*Exercise prompt*. Print the stretch of lines from the one containing "Where should I click to: Select" through the last line, word for word, leaving the pictures out.

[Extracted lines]

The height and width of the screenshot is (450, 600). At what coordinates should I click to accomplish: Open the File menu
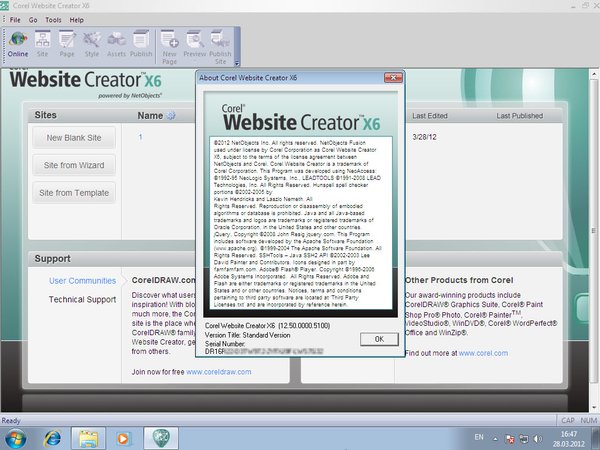[15, 19]
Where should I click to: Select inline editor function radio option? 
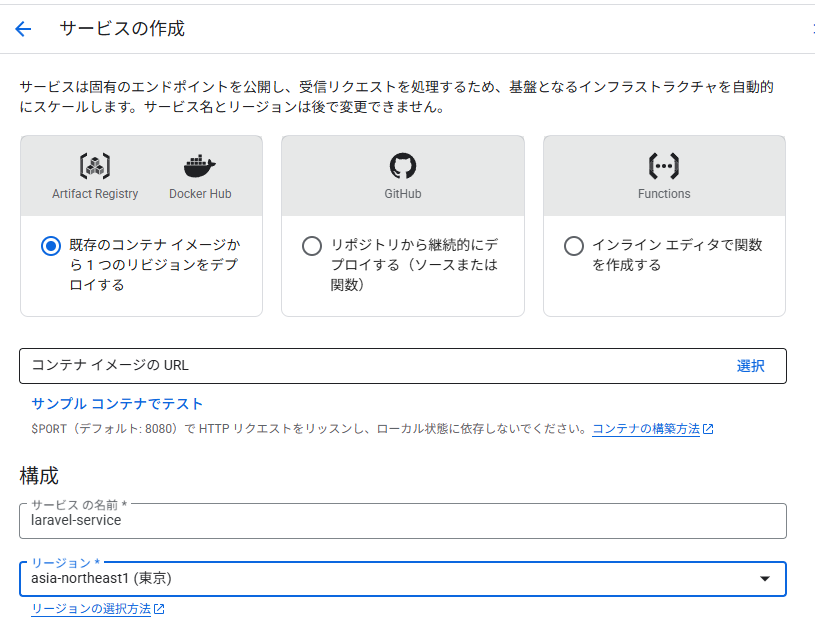click(x=574, y=246)
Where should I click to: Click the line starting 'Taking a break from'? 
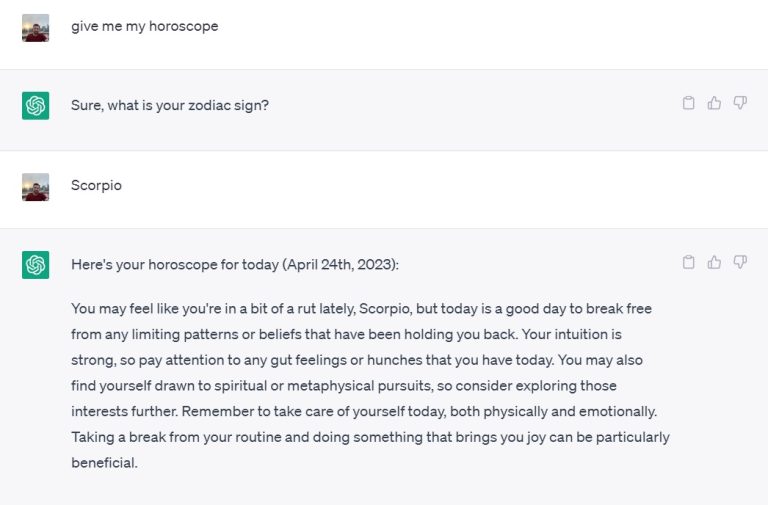click(370, 437)
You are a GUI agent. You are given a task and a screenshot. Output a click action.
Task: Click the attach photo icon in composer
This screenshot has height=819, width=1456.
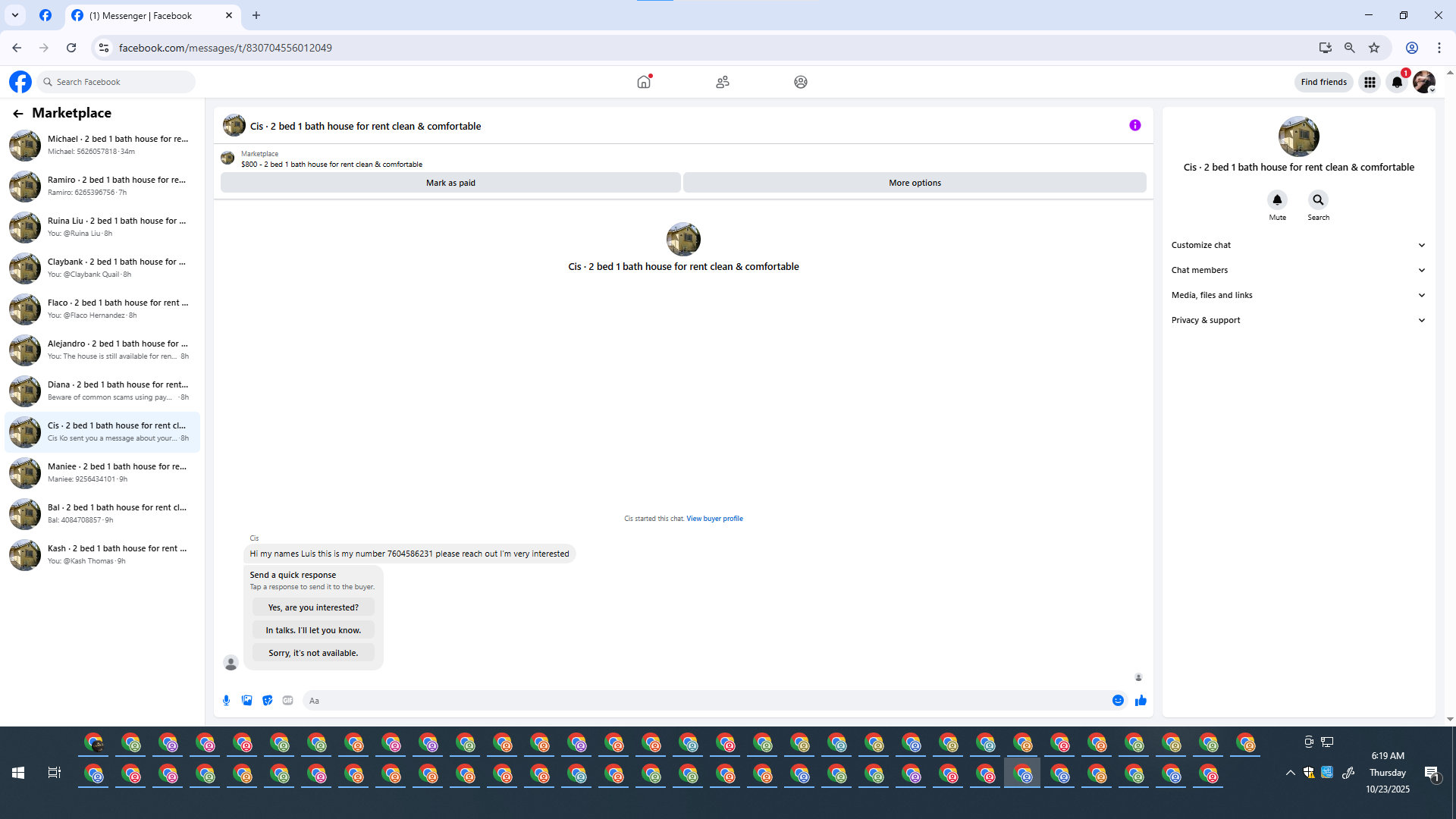tap(246, 701)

*The answer*.
Where should I click to: Select inline editor function radio option? 
click(x=574, y=246)
Where should I click to: Click the line starting 'Taking a break from'? 
click(370, 437)
You are a GUI agent. You are given a task and a screenshot. Output a click action.
Task: Click the attach photo icon in composer
This screenshot has height=819, width=1456.
tap(246, 701)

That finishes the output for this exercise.